Genomics Analysis of the HIV Protease


Overview of the Life Cycle of HIV

The gene sequence, and directly related amino acid sequence of a protein can give tremendous insight in to the structure-function relationships of the protein. Where a significant number of genetic variants of the protein exist, the level of information that can be obtained raises dramatically by a careful analysis of the conservation of residues within the sequence.

Conservation can be at two levels:1] exact conservation, and 2] structural/functional conservation,[See amino acid structures and properties] where amino acid side chains with similar properties are conserved at a particular position in the protein sequence: the nature of such structural/functional conservation can also give important insight into the particular aspects of the structure that is being utilized. For example can only hydrophobic amino acids substitute?, must they be large hydrophobes? Can hydrophylic amino acids replace one another or must they conserve a negative or positive charge?

In the experimental data that you will analyze in this problem set many important points about HIV and its protease [a target for much current drug design] are illustrated. You are given the amino acid sequences of 26 HIV protease variants, in FASTA format in the appended file: DATA-HIV-Protease, together with the amino acid sequence of human pepsin [a stomach enzyme involved in protein degradation] The data in the FASTA format files includes the polyprotein overlaps at either end of the Protease sequence. The reference protease sequence to use: HIV1B is shown below:

You are also given a table of the structures and important properties of the 20 amino acid side chains [See amino acid structures and properties] which occur in most proteins and the genetic codon table which tells you which three base codons code for which amino acids.

Step 1:

Using the sequence of the protease from HIV 1B1 isolate as the reference construct a table of the amino acid variation at each position in the protease sequence. This is done by using Clustalw [] and the FASTA Format data in the data file. The data is cut and pasted into the Clustalw site it the appropriate data box. Be sure to enter your email address, and indicate in the color alignment box that you want color alignment: this will make it easier to view the results of the alignment.

Step 2:

Determine for which positions within the protease sequence there is absolute conservation or structural/functional conservation, making note of which properties are conserved from the table of amino acid structures and properties

For example: in the accompanying sequence alignment for a region of a thiol protease family residues that are completely conserved are indicated by * and essentially conserved by either : or ., while several types of structural/functional characteristics are indicated by color coding: red indicates hydrophobic characteristics, green hydrophilic characteristics, purple is positive charge, and blue positive charge.

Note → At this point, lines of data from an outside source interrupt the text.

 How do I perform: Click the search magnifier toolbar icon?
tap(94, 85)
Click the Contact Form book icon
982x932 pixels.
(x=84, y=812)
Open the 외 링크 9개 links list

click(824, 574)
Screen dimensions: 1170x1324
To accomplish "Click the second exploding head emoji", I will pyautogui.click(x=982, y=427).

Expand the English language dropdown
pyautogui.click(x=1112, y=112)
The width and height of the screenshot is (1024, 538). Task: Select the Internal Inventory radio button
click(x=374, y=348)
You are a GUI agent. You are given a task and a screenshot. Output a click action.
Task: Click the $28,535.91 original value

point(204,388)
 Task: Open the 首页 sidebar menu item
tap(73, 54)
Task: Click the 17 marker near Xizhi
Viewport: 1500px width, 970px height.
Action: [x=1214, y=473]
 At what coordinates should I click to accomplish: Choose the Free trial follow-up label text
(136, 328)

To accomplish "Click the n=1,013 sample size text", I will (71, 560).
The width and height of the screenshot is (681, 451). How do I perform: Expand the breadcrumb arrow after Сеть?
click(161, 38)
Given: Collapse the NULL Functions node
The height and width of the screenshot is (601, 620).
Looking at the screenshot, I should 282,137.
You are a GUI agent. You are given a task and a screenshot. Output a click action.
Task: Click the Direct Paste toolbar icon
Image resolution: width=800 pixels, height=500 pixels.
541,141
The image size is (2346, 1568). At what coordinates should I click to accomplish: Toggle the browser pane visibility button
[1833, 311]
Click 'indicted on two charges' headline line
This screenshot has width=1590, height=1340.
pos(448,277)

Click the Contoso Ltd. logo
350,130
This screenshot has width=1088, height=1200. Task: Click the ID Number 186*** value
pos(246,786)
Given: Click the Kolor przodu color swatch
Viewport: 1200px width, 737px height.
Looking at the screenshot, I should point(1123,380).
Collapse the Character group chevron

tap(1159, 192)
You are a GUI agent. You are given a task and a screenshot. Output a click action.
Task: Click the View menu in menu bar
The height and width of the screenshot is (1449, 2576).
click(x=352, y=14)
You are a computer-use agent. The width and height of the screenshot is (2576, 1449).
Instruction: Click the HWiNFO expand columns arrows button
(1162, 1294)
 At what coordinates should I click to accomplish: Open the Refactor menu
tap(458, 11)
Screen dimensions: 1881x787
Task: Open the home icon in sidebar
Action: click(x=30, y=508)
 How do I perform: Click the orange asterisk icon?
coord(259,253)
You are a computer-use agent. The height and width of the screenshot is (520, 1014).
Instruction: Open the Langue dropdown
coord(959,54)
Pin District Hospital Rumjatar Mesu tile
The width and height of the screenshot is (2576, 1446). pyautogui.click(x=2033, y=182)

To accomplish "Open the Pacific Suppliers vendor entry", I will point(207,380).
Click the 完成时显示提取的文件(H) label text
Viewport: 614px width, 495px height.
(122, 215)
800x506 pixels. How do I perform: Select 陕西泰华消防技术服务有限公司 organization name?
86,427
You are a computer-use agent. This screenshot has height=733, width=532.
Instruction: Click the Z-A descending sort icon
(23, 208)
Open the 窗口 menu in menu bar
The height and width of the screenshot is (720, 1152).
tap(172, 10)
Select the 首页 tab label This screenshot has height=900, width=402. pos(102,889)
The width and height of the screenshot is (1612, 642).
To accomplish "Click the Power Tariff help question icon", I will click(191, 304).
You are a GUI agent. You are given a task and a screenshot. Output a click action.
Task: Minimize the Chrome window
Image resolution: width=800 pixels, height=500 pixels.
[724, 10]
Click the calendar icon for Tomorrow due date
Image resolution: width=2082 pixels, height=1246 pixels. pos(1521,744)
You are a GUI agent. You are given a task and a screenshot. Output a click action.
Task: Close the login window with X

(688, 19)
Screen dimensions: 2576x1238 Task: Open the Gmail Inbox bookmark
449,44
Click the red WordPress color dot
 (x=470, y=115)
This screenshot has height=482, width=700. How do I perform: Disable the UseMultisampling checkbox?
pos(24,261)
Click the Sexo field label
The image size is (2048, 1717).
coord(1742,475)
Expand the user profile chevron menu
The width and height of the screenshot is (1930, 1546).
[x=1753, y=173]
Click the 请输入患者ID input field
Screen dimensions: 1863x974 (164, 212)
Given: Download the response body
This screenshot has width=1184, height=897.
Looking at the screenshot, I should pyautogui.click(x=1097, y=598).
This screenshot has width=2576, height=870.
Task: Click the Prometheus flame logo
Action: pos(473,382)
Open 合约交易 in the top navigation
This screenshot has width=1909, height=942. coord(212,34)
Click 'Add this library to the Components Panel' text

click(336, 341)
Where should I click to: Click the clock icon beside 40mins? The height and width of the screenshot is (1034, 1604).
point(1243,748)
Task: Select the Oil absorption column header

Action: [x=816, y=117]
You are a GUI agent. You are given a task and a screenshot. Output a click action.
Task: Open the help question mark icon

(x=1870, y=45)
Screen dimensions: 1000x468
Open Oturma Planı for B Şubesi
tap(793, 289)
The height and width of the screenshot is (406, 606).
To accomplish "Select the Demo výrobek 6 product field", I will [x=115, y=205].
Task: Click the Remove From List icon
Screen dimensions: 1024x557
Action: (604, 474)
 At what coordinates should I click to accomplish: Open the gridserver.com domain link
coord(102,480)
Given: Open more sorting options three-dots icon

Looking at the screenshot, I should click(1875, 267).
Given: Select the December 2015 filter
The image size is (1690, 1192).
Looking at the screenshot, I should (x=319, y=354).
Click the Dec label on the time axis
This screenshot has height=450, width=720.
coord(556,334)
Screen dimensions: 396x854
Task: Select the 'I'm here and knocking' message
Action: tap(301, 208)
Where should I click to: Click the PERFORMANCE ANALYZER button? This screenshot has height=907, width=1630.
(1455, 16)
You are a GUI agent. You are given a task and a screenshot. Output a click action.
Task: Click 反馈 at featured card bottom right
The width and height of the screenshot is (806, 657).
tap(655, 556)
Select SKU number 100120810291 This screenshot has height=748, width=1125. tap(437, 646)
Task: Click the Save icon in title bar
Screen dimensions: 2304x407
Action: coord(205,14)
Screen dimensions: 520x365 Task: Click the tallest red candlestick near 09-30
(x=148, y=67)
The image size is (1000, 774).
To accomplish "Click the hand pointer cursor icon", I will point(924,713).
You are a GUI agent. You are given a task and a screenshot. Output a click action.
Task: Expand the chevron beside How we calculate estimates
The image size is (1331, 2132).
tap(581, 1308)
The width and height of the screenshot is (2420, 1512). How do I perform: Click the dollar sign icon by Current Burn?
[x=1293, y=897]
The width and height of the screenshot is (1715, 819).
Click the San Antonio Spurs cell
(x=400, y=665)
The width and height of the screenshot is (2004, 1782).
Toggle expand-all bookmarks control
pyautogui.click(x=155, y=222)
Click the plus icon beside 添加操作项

Step 3: Remembering that the HIV Protease is an Aspartic Protease identify the active site residues

Step 4: Attempt to predict a function or location for each residue in the HIV Protease based upon the nature of its positional conservation of function or lack there-of.

Step 5: Download the HIV Protease file 1A30.pdb from the Protein Data Base  and using a graphics program such as Rasmol, Prekin/Mage, or VMD identify the various conserved residues to assess the implications of your findings

Step 6:

Using this information attempt to identify the active site residues of the human stomach protease Pepsin [note: the human enzyme is a single polypeptide chain and contains two active site Aspartate residues where-as the HIV protease is a Homo-Dimer (each chain is identical) with each chain containing a single active site Aspartate residue.

Step 7: Using the codon table supplied determine which positional changes in the HIV protease could have resulted from single base changes

Step 8: Using the regions adjacent to the protease sequence in the alignment file deduce what you can about the specificity of the HIV Protease


Using PUBMED identify residues in the HIV Protease which confer Drug Resistance: map these onto the three dimensional structure of the molecule. Postulate how such mutations might affect the activity of the protease and design experiments to test these predictions.

Using the sequence of one of the HIV Proteases "predict" the secondary structure of the protein using various algorithyms provided at

Compare the secondary structure predictions with the "reality" of the three dimensional structure. Using these comparisons together with the sequence alignmnets what can you deduce about the roles various types of amino acids play in secondary structure?